Quarantine was out of our control. It was devastating in so many ways— some we were painfully aware of and some we could only realize once we left lockdown behind. When you’re confined to the same four walls every day for over a year, you make up versions of people in your mind that are so far from the truth that you forget who they really are and how it feels to be cared for. You forget how it feels to have someone’s hand in yours, or your knee against their back, or the way they laugh when you tell a joke, or the way someone seeks you out in a crowd of hundreds of students. It’s so easy to lose sight of these seemingly small, domestic things. But this is what I lost during the pandemic, and it has been almost cathartic to have it back.
Being around people all the time is still quite overwhelming for me. I think I’ve said no to quite a few plans I might have enjoyed if I forced myself to go. Slowly, but surely, as I regain my place in a physical group of friends, I will begin feeling like myself again. Until then, I take it one thing at a time.

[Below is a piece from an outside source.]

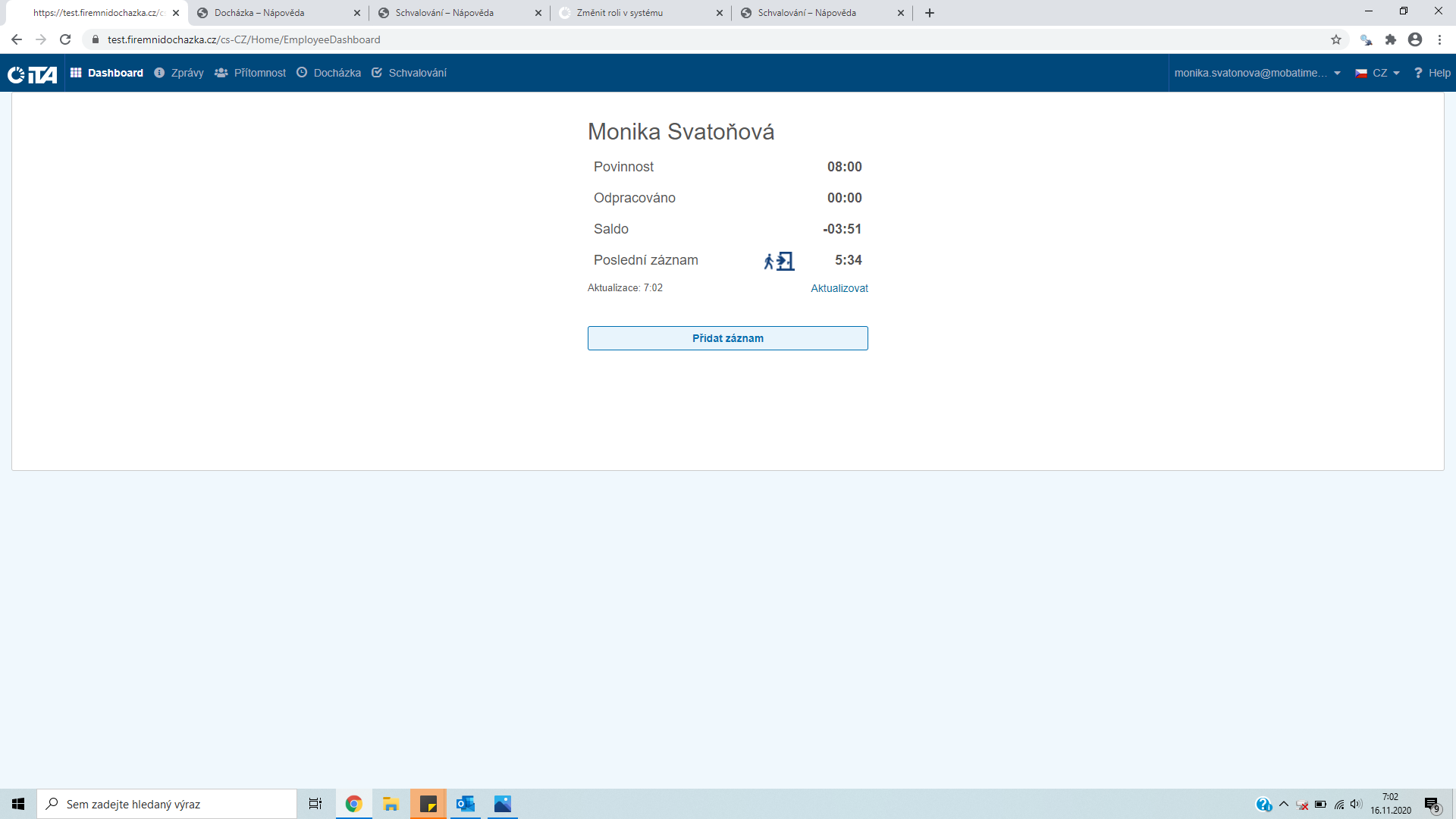1456x819 pixels.
Task: Bookmark page with star icon
Action: point(1336,39)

The past month has been strange: I’ve been sick, I’ve been dressed up, I’ve been studying, I’ve been sad, I’ve been happy. Slowly, I am finding joy in the more minuscule things. For example, the full moon always occurs right outside my bedroom window. For a few days each month, I catch its eye and sit in its veil for a minute. It reminds me of my grandmother, too. When I wake up each morning for school, I get to watch the sky change colors during sunrise as I fall into sweet sleep on the bus ride. When my parents leave the house, I play my music far too loud and sing even louder while cleaning. I open my windows and pretend I’m in a music video, the crisp autumn wind brushing my face as I sing. The point is, I don’t know if things will get better— and that’s okay. Through moments like these, I will continue to find more small instances of hope in between, and that will be enough.
It’s been a while since I’ve written. I have lots of ideas for the next few newsletters, so hopefully I am able to get this out more often. Here are some good things from the last three-ish weeks: this poem, this song, vegan apple cake, season 2 of BTS In the Soop, New York Times crosswords, and my lovely friends.
Keep yourself healthy, warm, loved, and full this autumn. Thank you for reading, again and always.
Love,
Aarushi.
“ You forget how it feels to have someone’s hand in yours, or your knee against their back, or the way they laugh when you tell a joke, or the way someone seeks you out in a crowd of hundreds of students. It’s so easy to lose sight of these seemingly small, domestic things. But this is what I lost during the pandemic, and it has been almost cathartic to have it back.” this is literally everything. u r amazing.
I love this so much. Especially "The point is, I don’t know if things will get better— and that’s okay. Through moments like these, I will continue to find more small instances of hope in between, and that will be enough."